Вот и вся наша удалая четверка охотников из знаменитой деревни Балаболкемис, не считая родимой семейки да соседа-Глазейки, да взъерошенной квочки, да пустой бочки, храброго зайчишки, медведя-плутишки, дедовой овчины да тебя, дурачины…
Ах, чтоб тебя, никак запутался…
Надо вот как: не считая бабкиной трубки, медвежьей шубки, хлеба краюхи да тебя, лопоухий…
Ну вот, опять не туда занесло!
…Охотничьих басен да вороньих песен, мушиного меха да торбы со смехом, гончей собаки да тебя, зеваки.

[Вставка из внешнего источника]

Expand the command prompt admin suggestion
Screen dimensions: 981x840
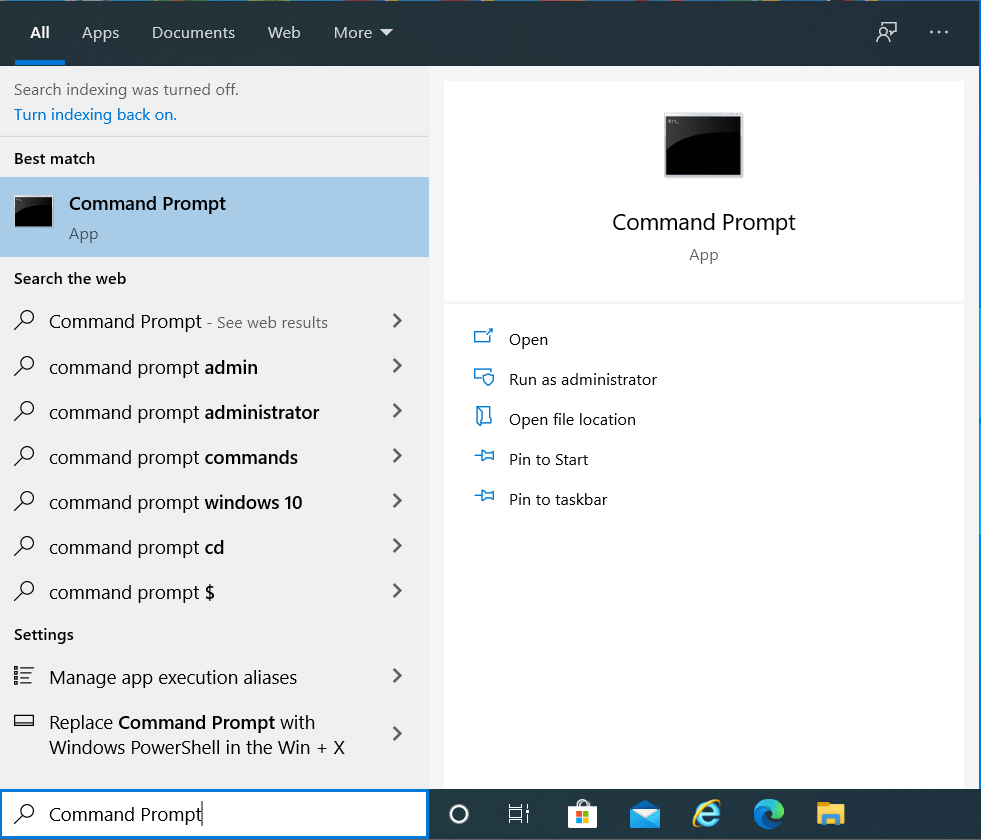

Ну ладно, совсем зарапортовался. Только я не виноват: столько накопилось в голове всяких слов, как открою рот, они и сыплются вперемешку. Сделаем так. Ты садись, не вертись, ногами не болтай, правду плести не мешай. А я уж постараюсь, все по порядку вспомню и тебе расскажу.
Точка.
У всех великих людей мозг в костях, а головы пустые…
Родился я в кустарнике, вырос в лесу и в младенчестве вместо соски ножку подберезовика сосал. Туманы меня пеленали, гуси пеленки стирали, колыбельку вихри качали, а верхушки деревьев песенки мне напевали.
И под эти песни спал-проспал я без малого неделю. Продрал глаза и слышу: над моей головой комариное полчище гудит-зудит, а их король своих подданных муштрует.
— Много ли нас? — спрашивает король.
— Тьма-тьмущая! Тьма-тьмущая! — пищат наперебой комары.
— А сколько удальцов за лето головы сложили?
— Всего три! Всего три! — вопят-надсаживаются комары, а мошкара им поддакивает. — Да и те ненароком!..
— О каждом поведайте, — важно шевелит саженными усами король.
— Великая драка была у быков, а один наш храбрец меж рогов затесался, его и забодали. Зато и сами рога обломали…
— Жеребцы меж собой схлестнулись, а второй наш смельчак им под копыта угодил. Расплющили его железные подковы, зато и сами согнулись…
— А третьего героя пастухи конским волосом повязали и колами в огонь затолкали. Ну да и у них костер погас…
Не мог я снести такого наглого вранья, приподнялся в люльке да ка-ак тресну короля-кровопийцу по скуле, чуть пальцы не отбил. Счастье его, что я тогда мал еще был, а то в лепешку раздавил бы.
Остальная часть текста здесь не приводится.